Wednesday, March 7, 2012

What’s the Big Deal about Race?


Why is it so doggone hard to talk about issues relating to race? After all, it’s 2012, the second decade of the 21st century. In my lifetime alone, we’ve done everything from putting men on the moon and toppling the Berlin Wall, to inventing flat screen TVs. Yet we still aren’t having authentic, action-oriented conversations about race as a community. What’s more, in some sectors, there’s no conversation at all. The silence is deafening, and there are many reasons for it.
Some say, “There’s no problem. Race doesn’t matter anymore; we have an African-American president. Doesn’t that prove something?” It does. It demonstrates we’ve come a long way from the lynch-filled days of the Jim Crow era. But putting Barack Obama in the White House doesn’t remove racially discriminating practices still embedded in our court systems and education institutions – practices so entrenched we often can’t even discern them. Nor does it negate things more readily visible and equally damaging, like disapproving looks a couple might receive as they wait with their biracial child in a grocery checkout line.

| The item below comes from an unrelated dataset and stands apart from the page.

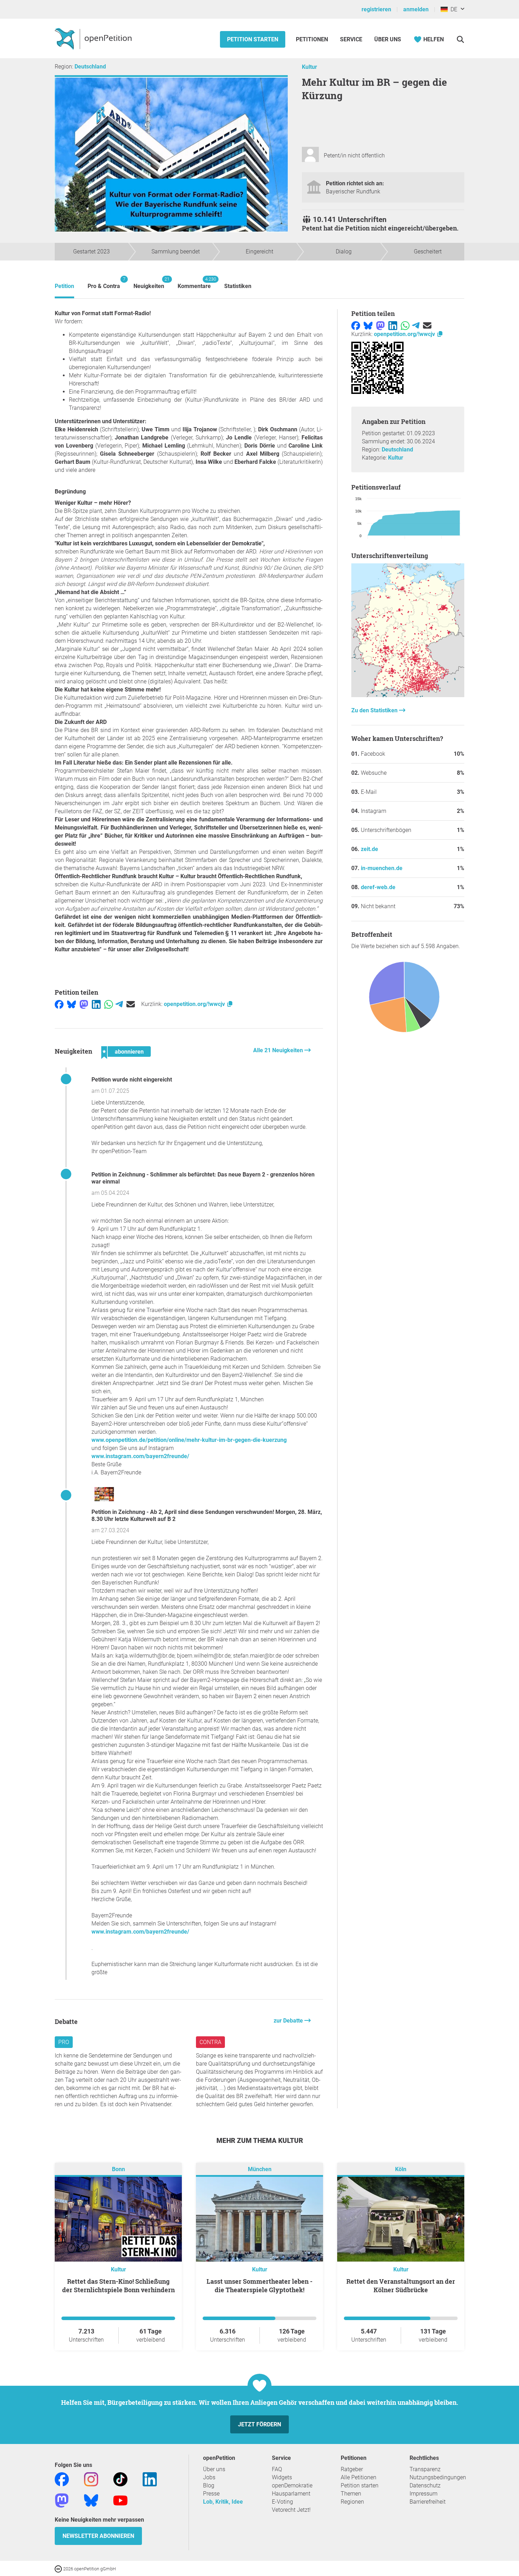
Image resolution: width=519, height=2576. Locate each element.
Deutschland (90, 66)
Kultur (309, 67)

Last summer, a vandal spray-painted racist and other hateful epithets on abandoned houses for the neighborhood to see. That fall, students at a high school assembly carried out what they described as ‘harmless teasing’ when they engaged in what many adults might regard as racial stereotyping. Just a few weeks ago, at another school, several white students reportedly taunted a group of African American students with a noose. In each case, there was little community dialog regarding the occurrences.
What is it about race and racism that makes it so hard to discuss, even among sensible, well-meaning folks? You think at least it’d be easy for people of the same race to talk among themselves about it. But more often than not it isn’t; at any rate, not in ways that propel conversation toward tangible solutions. Instead, when the subject is brought up, we wade into depressingly familiar refrains that sound like what used to be known in the 20th century as a ‘broken record.’
Something is indeed broken. Hopefully, it isn’t our spirit to face what truly is among one of the most neglected issues of our day. We’re better than that. I’ve met and worked with too many amazing and committed people (of all races) here and know it to be true. Yet in many parts of our community, race is the elephant in the room. It’s a topic that can dominate a conversation without a word being uttered.
Young people seem better able to cope with the issue but even they can be confused by its complexity. What’s worse, so many of them have little historic perspective of what happened in this country, which I learned firsthand last year as a volunteer docent when the Jim Crow exhibit visited the Art Center. Many youth I spoke to there had little to no understanding of what Jim Crow was, let alone the discriminating laws and actions associated with it.
It’s time this community came out of the closet to talk and do something about issues relating to race and racism. Clearly the head-in-the-sand approach isn’t working. I welcome comments on the matter; particularly those that forward the conversation about race, racism, and what we as a community can do about it – now, in the second decade of the 21st century.